* **Written task**
Please write out the part of the reloading scale discussion below from "2. Hold the" to "pins are on.", word for word.

* **Document text**
::::::::

They are kind of finicky and I know guys who can't seem to get a handle on them, but I've had no problems with mine. Very accurate, just a pain to set and often with the tilting of the beam, the tenths slide will go out of adjustment.

Mine has served me well though once I got used to procedure.

ol' scratch
March 3, 2010, 06:30 PM
Which powder measure are you using? I found the scale to be fine, but the lee powder measure wouldn't throw a consistent charge--at least with Unique. It seems to do just fine with 4895. As far as the scale sticking, mine would do that too. Make sure the razor edge the beam rests on is on the grove. It should be fine then. Also, if it is sticking, it might be binding against the frame. Mine does that too. Just make sure you move the beam toward you so it doesn't bind against the frame.

March 3, 2010, 07:05 PM
First--make sure you do have the balance set properly in the notch. I have found it easy to have it not in place, and there can be accuracy issues. Assuming that you have that done, and that your bench / shelf is level--then once you get the scale zeroed, you shouldn't have to re-zero it. I also assume you are having trouble setting the scale because the vernier slides so easily when the friction pins are out--that can drive a person nuts. So, here's the way I do it:

1. I remove the tray and pick up the beam. Leave the vernier drag pins in / "on."

2. Hold the beam in both hands and place your thumbs on either side of the vernier. Push with either thumb, as needed, to slide the vernier to the weight you want to set.

With a bit of practice, it should become easy to adjust--and it will hold that position because the friction pins are on.

3. Replace the beam on the balance point. Re-hang the tray, and put the "10-gr" ball into the proper trough for your weight. Double-check the beam is properly installed on the balance.

Note that this order does NOT call out all the procedures for safe operation. Zeroing the scale (or any scale) without a set of weights to verify actual weighing is not recommended, obviously.

::::::::

* **Data extract**
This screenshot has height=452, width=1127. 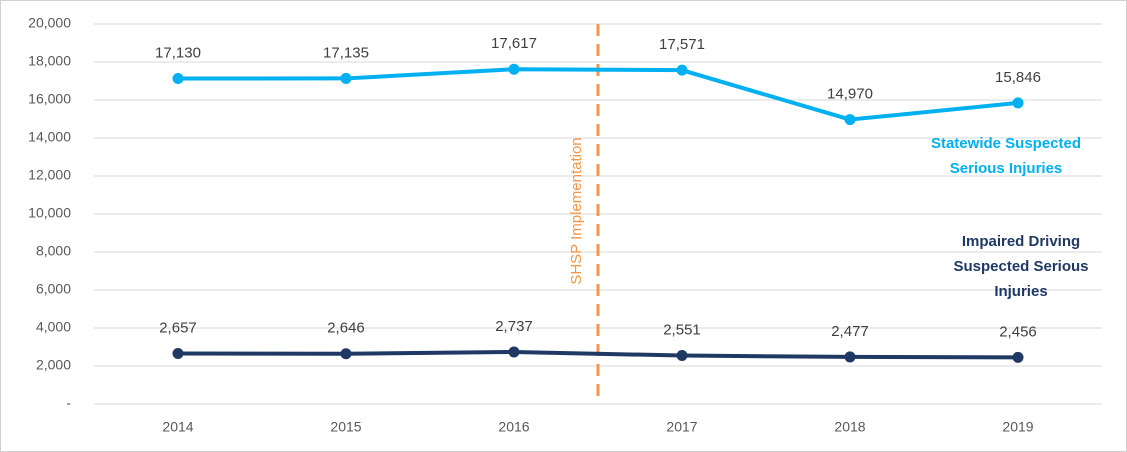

::::::::

* **Completed exercise**
2. Hold the beam in both hands and place your thumbs on either side of the vernier. Push with either thumb, as needed, to slide the vernier to the weight you want to set.

With a bit of practice, it should become easy to adjust--and it will hold that position because the friction pins are on.